* _CHECK YOUR UNDERSTANDING_:
A) Reproduce the essay on candid family photos verbatim, starting with "Now what I’m" and going on through "only one dimension.".
B) Extend the essay on candid family photos past its last sentence.

* _SOURCE TEXT_:
_ _ _

So often, we strain to make life perfect, beautiful or endurable or “just so.”

Don’t. Please stop.

I’m not perfect, I’m opinionated as hell when it comes to what I’m about to say, but it’s really just my booming (it can boom) voice in the cacophony: I hate studio pics. I can’t stand the pictures that the kids bring home from the school to raise funds. I pay for them, yes, to give the school money, but the whole practice of it makes me yecch inside. My mother loves them: she loves to model for pictures, she loves to be prepared for photos. I don’t see life that way.

Now what I’m suggesting flies a bit off the cheek of what I said about “perfect photos”; I say off the cheek because I’ve not said it all, so here we go: in those so-called, not-perfect, unposed, candid moments is the truth of life, caught wonderfully by our cameras, but only one dimension.

We have a picture of our lovely Thing 1 at a family event about 13 years ago. He had to stop what he was doing to get in the photo. He was shy then and he’s still soft-spoken today, but he did not want to be in that pic. But it was Easter and it’s seldom that all the cousins (my in-laws’ grandchildren) are present so we mandated that he be in the frame. He was madder than a hornet! His eldest cousin is holding him, he’s sad in the photo and all that, but he did it. He groused at the camera, but he was in the frame, as well as his cousins either trying to cheer him up or the one who was holding him was showing her strain. The moment lasted for 10 seconds, setting all that up. A couple people debated: “Don’t put him in there, he’s so upset… it’ll ruin the picture…” all that, and I said, “No. He needs to get used to this and also, this IS LIFE, there is no ‘ruining’ of a photo… this is the truth of this moment” and I took the shot. My camera, my shot. No one else had their cameras.

The whole thing is a juxtaposition; there’s the attitude that leaving him out was the reality of the moment; but my in-laws requested a picture. Then there’s the part about being natural and unposed, but I used the phrase “setting all that up” above. Then I hear myself straining to make sense of it all, to twist it into a persuasive argument that candid shots are more real than posed. But in order to get a picture of all the kids, there had to be some posing (in the sense of fitting them all in the frame, but I didn’t ask them to put their chins in their hands and think of butterflies).

_ _ _

* _DATASET EXCERPTS_:
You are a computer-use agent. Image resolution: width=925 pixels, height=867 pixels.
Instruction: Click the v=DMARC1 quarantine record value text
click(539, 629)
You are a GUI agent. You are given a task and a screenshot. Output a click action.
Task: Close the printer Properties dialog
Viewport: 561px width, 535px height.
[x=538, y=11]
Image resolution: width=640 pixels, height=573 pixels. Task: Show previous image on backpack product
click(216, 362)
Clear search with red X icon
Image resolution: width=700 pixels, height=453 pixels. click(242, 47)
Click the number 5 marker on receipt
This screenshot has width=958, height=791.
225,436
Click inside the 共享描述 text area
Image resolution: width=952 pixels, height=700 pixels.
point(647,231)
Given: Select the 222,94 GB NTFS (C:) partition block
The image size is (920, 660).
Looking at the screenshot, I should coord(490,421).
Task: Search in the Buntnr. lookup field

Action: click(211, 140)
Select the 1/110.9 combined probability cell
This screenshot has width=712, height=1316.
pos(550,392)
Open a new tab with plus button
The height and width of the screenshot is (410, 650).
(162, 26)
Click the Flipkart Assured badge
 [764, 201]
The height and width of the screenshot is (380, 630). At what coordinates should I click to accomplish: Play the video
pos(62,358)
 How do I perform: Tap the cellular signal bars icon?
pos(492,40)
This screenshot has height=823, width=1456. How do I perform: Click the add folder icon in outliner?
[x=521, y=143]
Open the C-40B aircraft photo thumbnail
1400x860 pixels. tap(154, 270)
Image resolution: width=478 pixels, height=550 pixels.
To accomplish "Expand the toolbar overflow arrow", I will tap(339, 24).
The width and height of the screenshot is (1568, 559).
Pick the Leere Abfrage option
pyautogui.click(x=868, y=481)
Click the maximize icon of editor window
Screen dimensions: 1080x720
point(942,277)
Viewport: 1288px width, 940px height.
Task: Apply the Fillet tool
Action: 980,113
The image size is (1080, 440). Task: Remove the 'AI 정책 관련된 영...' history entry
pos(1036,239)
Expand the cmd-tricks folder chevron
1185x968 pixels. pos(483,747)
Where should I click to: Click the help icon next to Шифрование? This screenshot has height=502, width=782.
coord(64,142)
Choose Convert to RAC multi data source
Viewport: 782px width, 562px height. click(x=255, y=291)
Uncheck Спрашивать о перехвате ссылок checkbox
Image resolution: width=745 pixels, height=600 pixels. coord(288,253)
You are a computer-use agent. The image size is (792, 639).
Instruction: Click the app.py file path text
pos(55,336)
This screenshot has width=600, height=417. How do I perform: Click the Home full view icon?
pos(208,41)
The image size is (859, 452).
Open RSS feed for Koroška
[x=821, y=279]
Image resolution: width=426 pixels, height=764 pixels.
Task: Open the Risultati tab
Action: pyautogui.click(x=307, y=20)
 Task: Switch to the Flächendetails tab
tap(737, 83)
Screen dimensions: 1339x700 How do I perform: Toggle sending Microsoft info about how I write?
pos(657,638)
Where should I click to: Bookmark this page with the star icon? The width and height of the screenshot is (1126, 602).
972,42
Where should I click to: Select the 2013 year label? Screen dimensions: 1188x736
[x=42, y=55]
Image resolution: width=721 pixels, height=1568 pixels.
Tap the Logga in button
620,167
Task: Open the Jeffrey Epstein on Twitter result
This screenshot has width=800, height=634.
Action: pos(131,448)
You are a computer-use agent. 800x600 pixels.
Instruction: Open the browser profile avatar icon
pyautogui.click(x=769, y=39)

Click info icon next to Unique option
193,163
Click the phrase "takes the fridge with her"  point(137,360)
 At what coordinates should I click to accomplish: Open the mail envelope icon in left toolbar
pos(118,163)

_ _ _

* _EXPECTED RESULTS_:
A)
Now what I’m suggesting flies a bit off the cheek of what I said about “perfect photos”; I say off the cheek because I’ve not said it all, so here we go: in those so-called, not-perfect, unposed, candid moments is the truth of life, caught wonderfully by our cameras, but only one dimension.

B)
Argh. Moving on.

It is the “darkness” of that moment, I suppose, that made some of the onlookers uncomfortable. They didn’t like the reality, they preferred we gloss it over with a story about why my son wasn’t in the pic, “He didn’t want to be in the photo” doesn’t work for me. I so rarely ask for moments like that, where everyone stops what they’re doing that my stance is “deal with it.”

I love the pic and so do The Kids. They remember that shot, they remember setting up for it and how T1 behaved and they laugh about having to hold him and look at the camera and say “cheese!” in unison despite the raging hornet in their midst. I don’t know if they’d remember all other staged pics like that with quite as much fondness, so to me: mission accomplished.

Photos are so important to me. I have a bajillion on my my cameras and on my computer and in albums. They show us EVERYTHING if we are willing to let them. They show us what we chose to include and not include; they show us what we might’ve enhanced or touched up and what we could deal with or not deal with. For instance in mostly any interior shot of my home, there’s a laundry basket. There just is.

These are the darknesses, the realities of our lives. We must face them, without a flash, in natural light and let our eyes adjust to show us our own truths. I might even be so brazen as to add that in order to figure out some of this stuff we must “feel” our way out of it, use the emotions to settle it all; let it all pass through.

Life is not ever “just so.” To retouch it, to use a flash to see it better, to change its history completely either by omission or revision does NO ONE favors.

I loved this quote. It is replete with hope.

Thank you.

ps – if you’re in America, happy 4th of July.